Jumping with pins and metal plate in leg...

#1
Any advice on doing parachute jumps with metal work in ankle - its been in their since around 2001..no problems with doing anything else.
Any info much apreciated :)
 
#2
I know lots of blokes who broke lower limbs in parachuting accidents, were repaired using plates and pins, recovered and carried on jumping.

No dramas unless the original injury and fixings prevent you from passing fitness assessments and such like.
 
#4
Quite often a bone "knit" is stronger than the original bone, and you shouldn't have problems. One thing to note is that bone is springy and metal not so much. It's not unknown - but amazingly rare for it to be really noticable - for the metal to bend and stay bent.

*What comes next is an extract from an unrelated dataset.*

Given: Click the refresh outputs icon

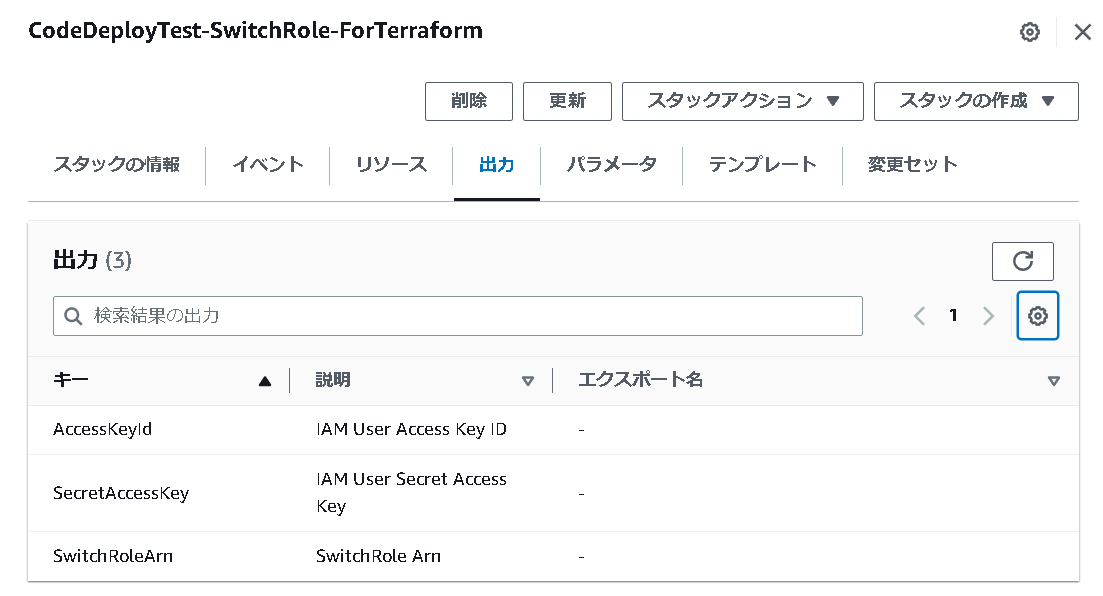Looking at the screenshot, I should click(x=1022, y=261).
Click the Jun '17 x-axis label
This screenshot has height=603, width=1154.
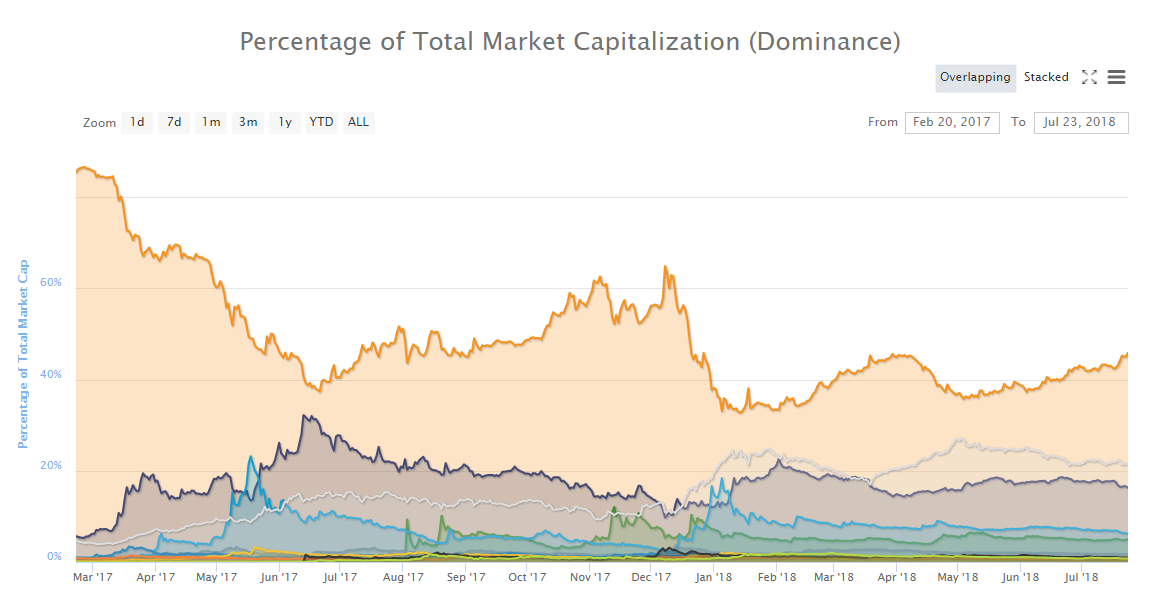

Screw placement can be an issue - several in a close area can be a problem. Best have a word with the MO and an XRay to check, but there are plated guys jumping - my old man did most of his service with plates
 

skid2

LE
Book Reviewer
#5
Acc to the Doc. Plates and pins no problem, they are now the strongest bit in the leg. Its the bits around it you really don't want to wreck.
Plan B. Just as you're about to hit the deck attempt to take it on the good leg and give the bad one a chance. And risk damaging the good leg, result two fucked legs.
Of course that advice was handed out nearly 30 years ago when doctors were able to laugh uproariously at patients coming in to ask advice like. Can I do a parachute jump?
Its quite possible things have changed, but as he finished laughing he pointed out the 'lack of give' in a seriously pinned and plated leg. A hard landing on that would not be a good thing. Really not a good thing.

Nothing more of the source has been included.